3. I believe edt had another algorithm.
> 
> Ian.
> 
> On 10 Aug 2006, at 14:50, Matthew Toseland wrote:
> 
> >On Thu, Aug 10, 2006 at 11:43:32AM -0700, Ian Clarke wrote:
> >>Why use a median, rather than a mean?
> >>
> >>I'm concerned about this, it increases (yet again) the complexity of
> >>our load balancing, it hasn't been simulated, and I think there will
> >>inevitably be unpredictable results.  For example, what happens if
> >>*all* nodes have an AcceptedFrac below the median?  This mechanism
> >>will just spiral down until all nodes are hardly accepting anything.
> >
> >The current mechanism is spiraling down, and nodes are accepting  
> >hardly
> >anything. The median is defined as the middle value if you order the
> >values, so half the nodes will be above it and half below it. So we'll
> >always be able to send as many requests as we want to half the nodes.
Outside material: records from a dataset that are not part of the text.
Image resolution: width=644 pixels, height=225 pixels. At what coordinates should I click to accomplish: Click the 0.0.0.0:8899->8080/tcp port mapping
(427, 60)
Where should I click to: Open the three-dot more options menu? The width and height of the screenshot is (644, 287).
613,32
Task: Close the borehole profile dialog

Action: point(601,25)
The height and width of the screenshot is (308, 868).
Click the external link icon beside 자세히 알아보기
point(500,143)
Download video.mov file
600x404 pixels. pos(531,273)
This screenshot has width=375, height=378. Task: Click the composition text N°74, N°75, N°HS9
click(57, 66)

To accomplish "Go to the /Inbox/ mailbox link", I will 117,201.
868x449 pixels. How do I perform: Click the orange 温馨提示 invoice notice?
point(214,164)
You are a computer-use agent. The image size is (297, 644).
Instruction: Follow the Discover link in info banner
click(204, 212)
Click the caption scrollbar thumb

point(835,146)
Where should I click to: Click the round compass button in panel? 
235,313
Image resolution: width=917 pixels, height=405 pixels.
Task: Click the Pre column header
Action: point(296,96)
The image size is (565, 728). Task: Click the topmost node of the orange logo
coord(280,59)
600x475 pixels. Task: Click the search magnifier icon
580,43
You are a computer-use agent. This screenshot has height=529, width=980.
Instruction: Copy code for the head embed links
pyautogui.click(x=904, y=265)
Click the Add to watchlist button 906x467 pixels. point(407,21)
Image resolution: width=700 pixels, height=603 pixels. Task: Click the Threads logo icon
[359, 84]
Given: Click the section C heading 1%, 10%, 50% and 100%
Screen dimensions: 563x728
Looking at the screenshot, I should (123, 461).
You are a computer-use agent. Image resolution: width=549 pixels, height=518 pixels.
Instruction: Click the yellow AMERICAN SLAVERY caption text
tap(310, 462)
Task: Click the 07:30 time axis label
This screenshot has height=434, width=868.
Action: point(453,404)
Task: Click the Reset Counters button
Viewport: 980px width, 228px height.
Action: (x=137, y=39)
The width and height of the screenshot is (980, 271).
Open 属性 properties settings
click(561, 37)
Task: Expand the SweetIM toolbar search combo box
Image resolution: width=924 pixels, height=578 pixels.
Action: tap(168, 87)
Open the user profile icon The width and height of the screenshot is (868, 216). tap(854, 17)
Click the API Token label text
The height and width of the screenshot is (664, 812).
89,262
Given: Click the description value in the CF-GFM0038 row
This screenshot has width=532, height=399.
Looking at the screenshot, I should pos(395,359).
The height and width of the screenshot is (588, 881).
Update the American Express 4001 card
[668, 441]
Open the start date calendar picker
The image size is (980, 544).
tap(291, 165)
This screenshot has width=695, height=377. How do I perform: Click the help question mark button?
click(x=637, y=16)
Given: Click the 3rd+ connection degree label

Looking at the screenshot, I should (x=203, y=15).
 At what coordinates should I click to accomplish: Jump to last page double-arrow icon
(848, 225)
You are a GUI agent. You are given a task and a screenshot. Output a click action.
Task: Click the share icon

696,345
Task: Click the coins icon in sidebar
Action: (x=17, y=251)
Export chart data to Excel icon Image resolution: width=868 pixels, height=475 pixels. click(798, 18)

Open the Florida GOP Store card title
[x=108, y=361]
> >The reason for the current lack of performance is overcompensation for
> >load, as evidenced by the low bandwidth usage. To be precise, it's
> >because backoff is used as a load limiting mechanism and not just a  
> >load
> >balancing mechanism.
> >>
> >>We can *not* afford to fall back into the trap of adding more and
> >>more complexity to the point that nobody understands what is going
> >>on, especially in the area of load balancing which is one of the
> >>areas that is most difficult to get our heads around.
> >
> >The theory is simple: We have propagation of overload back to the
> >original senders. They will slow down if they get lots of timeouts and
> >forwarded RejectedOverload's. That's load *limiting*. The job of load
> >*balancing* is to prevent all our traffic being routed to slow nodes
> >which then generate lots of RejectedOverload's and slow down the whole
> >network. We could take out load balancing completely, but that might
> >result in a significant slowdown due to slow nodes. What's even better
> >is that this scheme has fewer arbitrary constants than backoff.
> >>
> >>I really feel that we lack a "theory" of load balancing, a simple
> >>conceptual model through which we can think about the problem and
> >>find a solution.  Rather, we come up with idea after idea based on
> >>vague and invariably flawed notions and assumptions, layering one on
> >>top of the other until nobody understands what is happening.
> >
> >Load limiting: Sender side, determining how fast to send requests into
> >the network. If there are too many RejectedOverload's, the sender  
> >slows
> >down. This will ensure the network is not overloaded, full stop. It
> >works for TCP/IP, it should work for us.
> >
> >Load limiting without load balancing: If there are slow nodes near the
> >sender, and we send these an equal proportion of our incoming requests
> >(according to their location), then most of those requests will be
> >rejected, and this results in an overall slowdown.
> >
> >Load balancing: Routing side. The purpose is to determine which  
> >nodes to
> >send requests to, in order that a) our requests are reasonably  
> >fast, and
> >b) we don't send too many requests to really slow nodes, causing an
> >overall slowdown via load limiting. Load balancing can legitimately be
> >"selfish" i.e. it can send a request even if all available nodes are
> >slow, because load LIMITING will reduce the overall send rate if the
> >overall network is slow; that's not load balancing's problem. Not  
> >being
> >"selfish" in this sense is a threat to anonymity (all nodes backed off
> >except one), usability (all nodes backed off), and performance, and is
> >not justified. TCP/IP runs over more than ethernet, and I don't think
> >ethernet collision detection is a viable model for backoff.
> >
> >Conceptually this isn't a difficult model. And I don't think it could
> >possibly be any worse than current performance; right now we are  
> >plainly
> >overcompensating for load, the reason for this is backoff, which is a
> >means for both limiting and balancing load, when it should be solely a
> >balancing mechanism; we have a better limiting mechanism already.
> >>
> >>We must place a moratorium on all but the most trivial "improvements"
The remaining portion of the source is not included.